═════ SOURCE RECORDS

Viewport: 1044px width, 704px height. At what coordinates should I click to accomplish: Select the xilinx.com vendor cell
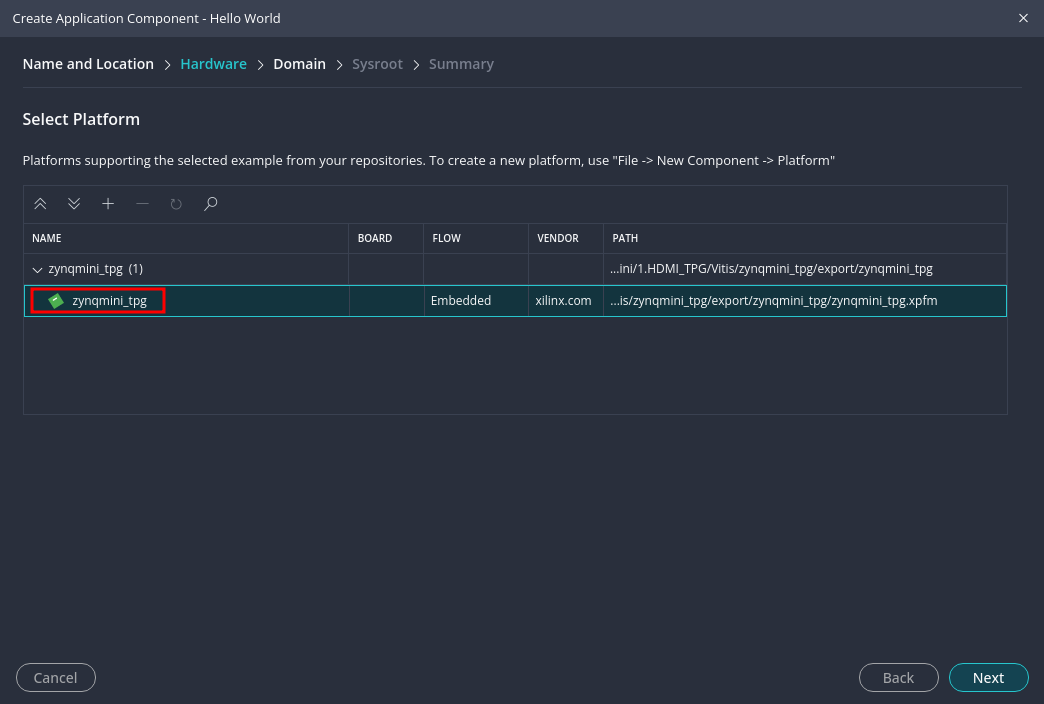[564, 301]
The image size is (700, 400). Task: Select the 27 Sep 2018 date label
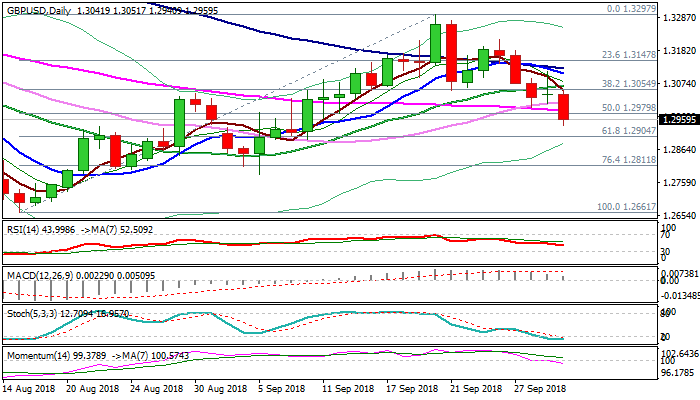click(542, 388)
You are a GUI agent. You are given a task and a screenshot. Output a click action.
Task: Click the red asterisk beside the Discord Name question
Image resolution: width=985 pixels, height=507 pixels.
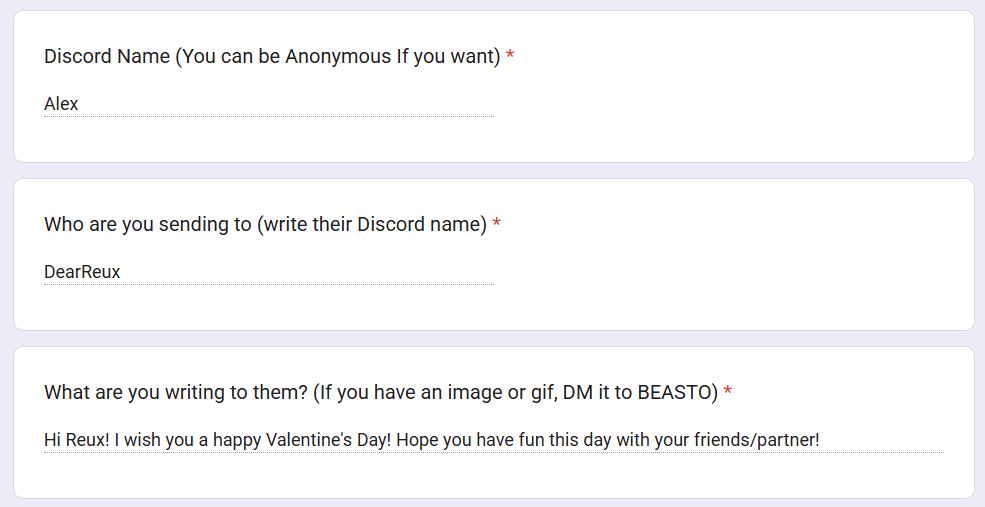coord(510,57)
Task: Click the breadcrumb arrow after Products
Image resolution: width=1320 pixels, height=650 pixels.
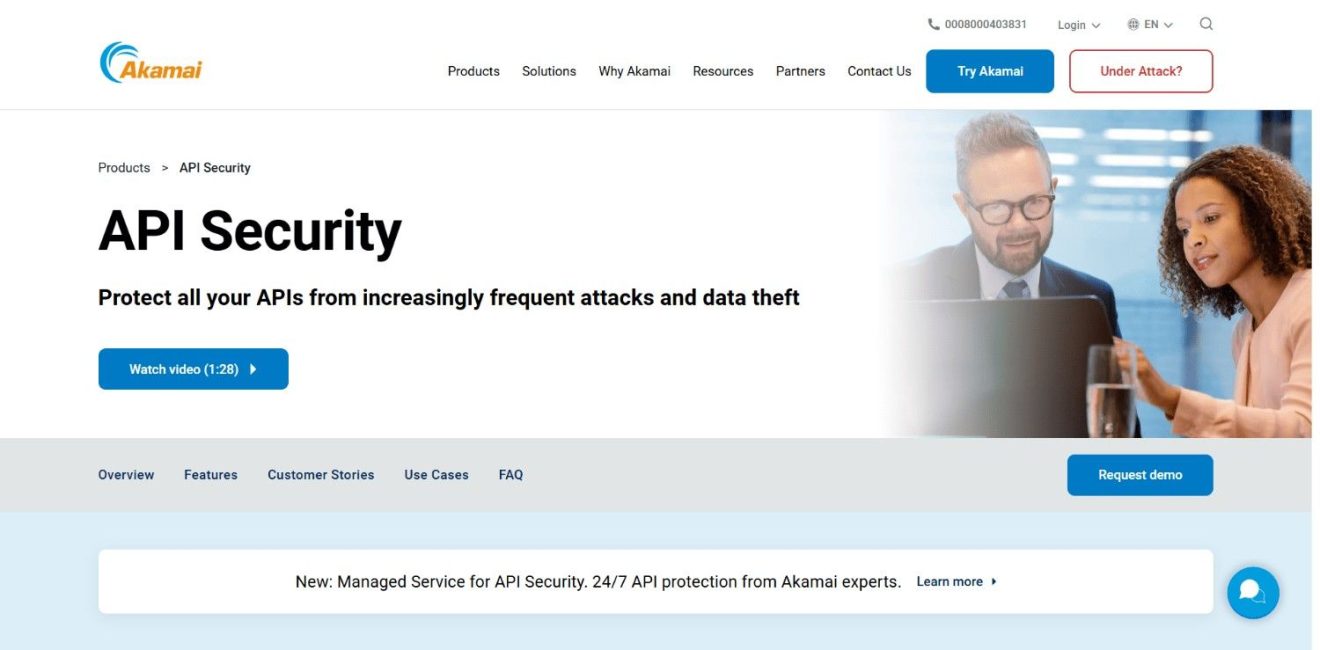Action: tap(163, 167)
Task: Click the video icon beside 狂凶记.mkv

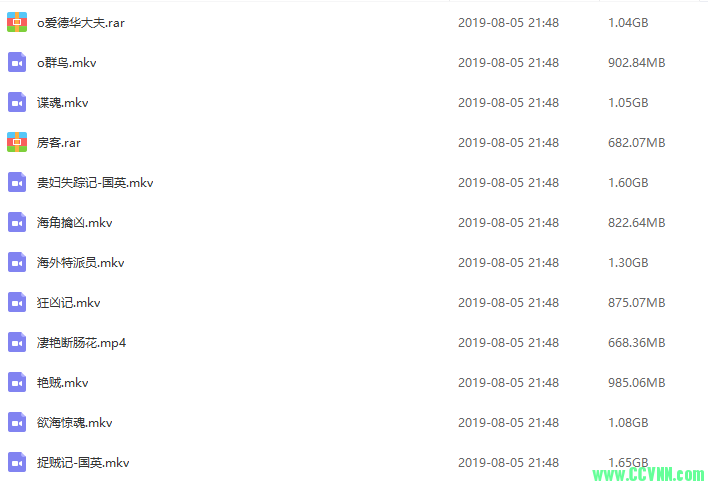Action: [x=17, y=303]
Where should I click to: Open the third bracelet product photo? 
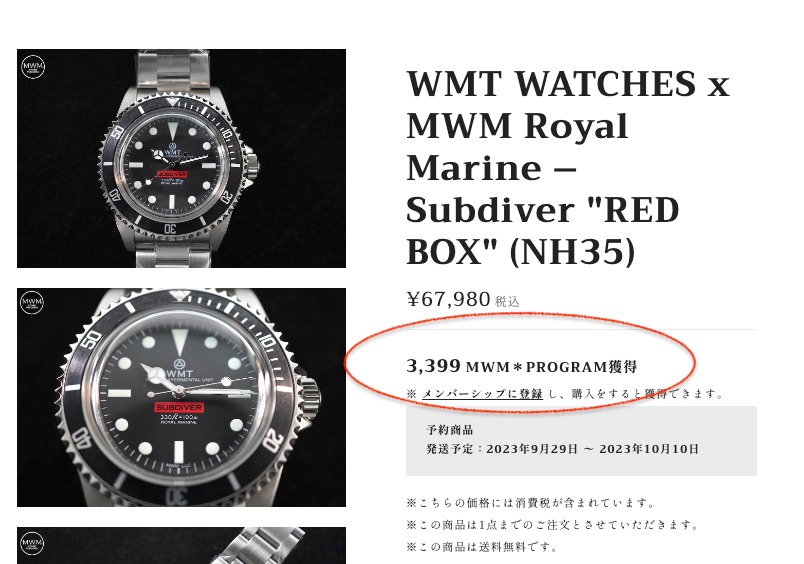coord(182,546)
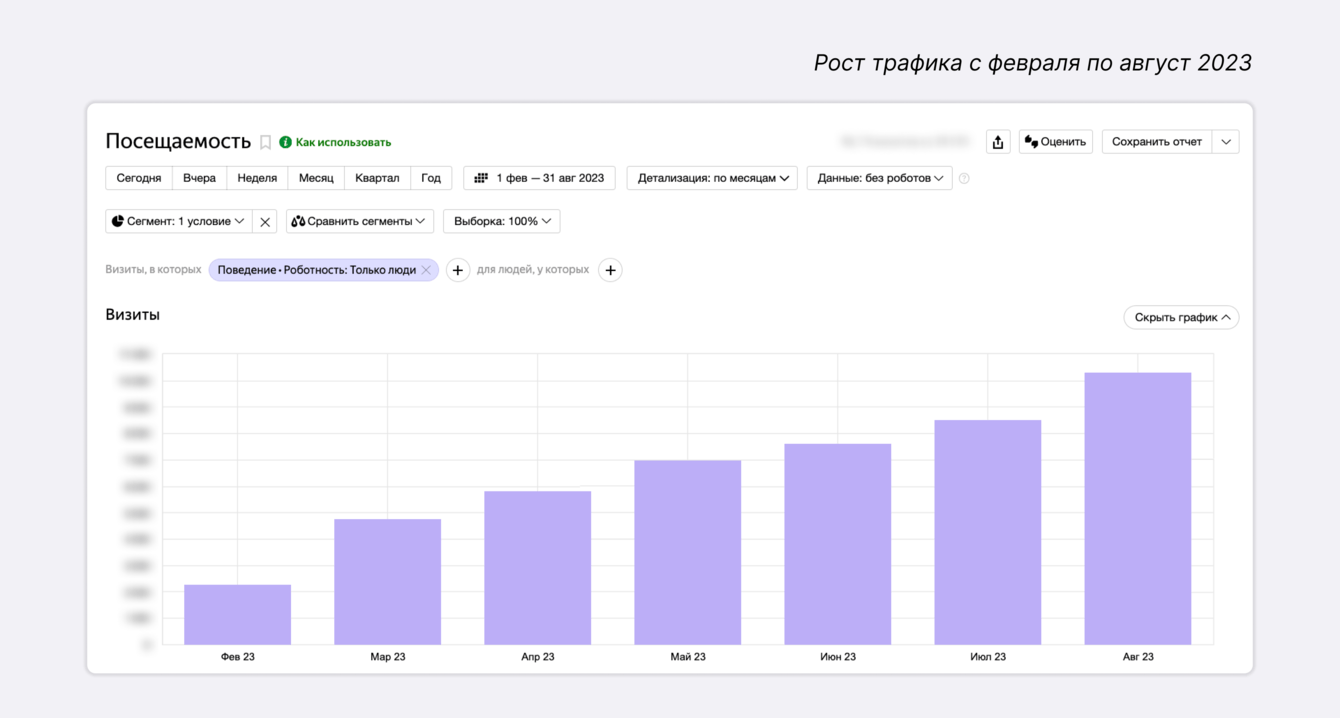This screenshot has width=1340, height=718.
Task: Click the green info icon Как использовать
Action: tap(285, 143)
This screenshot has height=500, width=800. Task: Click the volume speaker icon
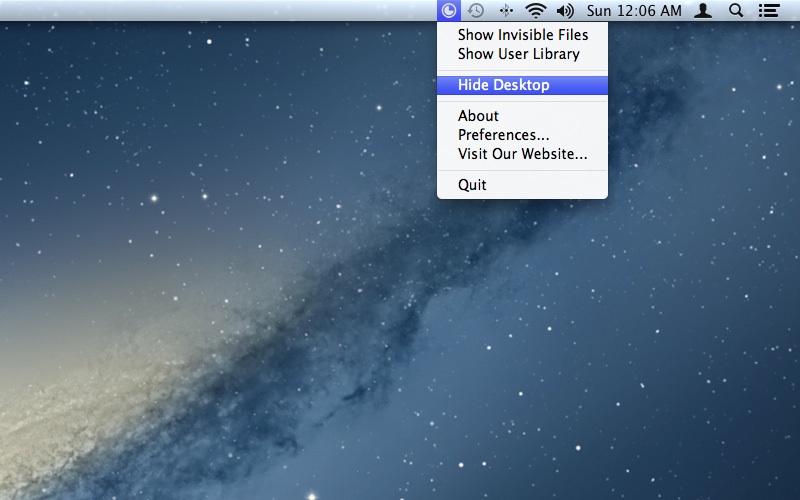click(x=565, y=11)
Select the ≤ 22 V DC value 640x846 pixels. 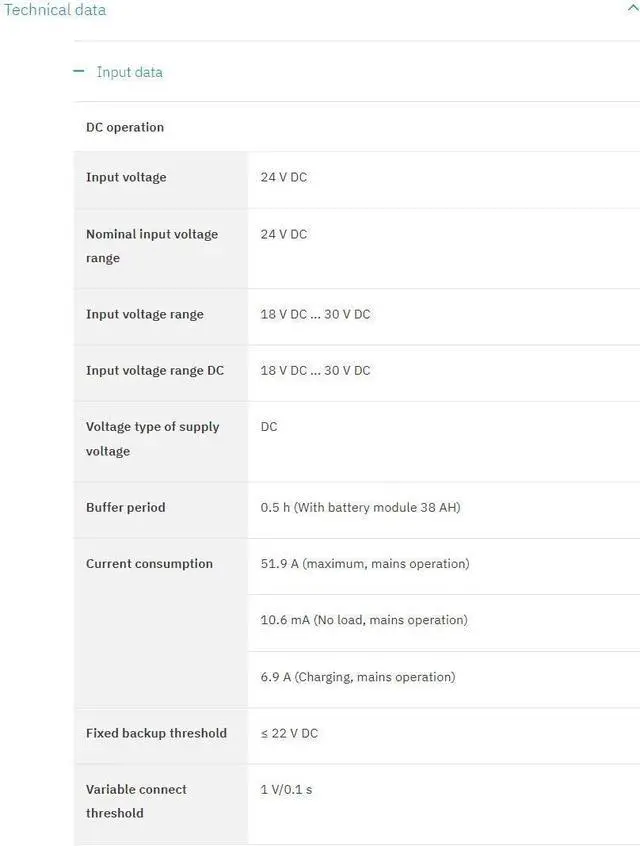click(289, 734)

══════════

- [WORK TO COMPLETE]: Write out each line of the data above exactly, starting at the top and finishing with the line containing "Task: Click the breadcrumb"; omit the pictures.

- [WRITTEN RESPONSE]:
Viewport: 1044px width, 704px height. At what coordinates should I click to accomplish: Select the xilinx.com vendor cell
[564, 301]
The image size is (700, 400). Task: Select the 27 Sep 2018 date label
click(542, 388)
You are a GUI agent. You are given a task and a screenshot. Output a click action.
Task: Click the red asterisk beside the Discord Name question
Image resolution: width=985 pixels, height=507 pixels.
coord(510,57)
Task: Click the breadcrumb arrow after Products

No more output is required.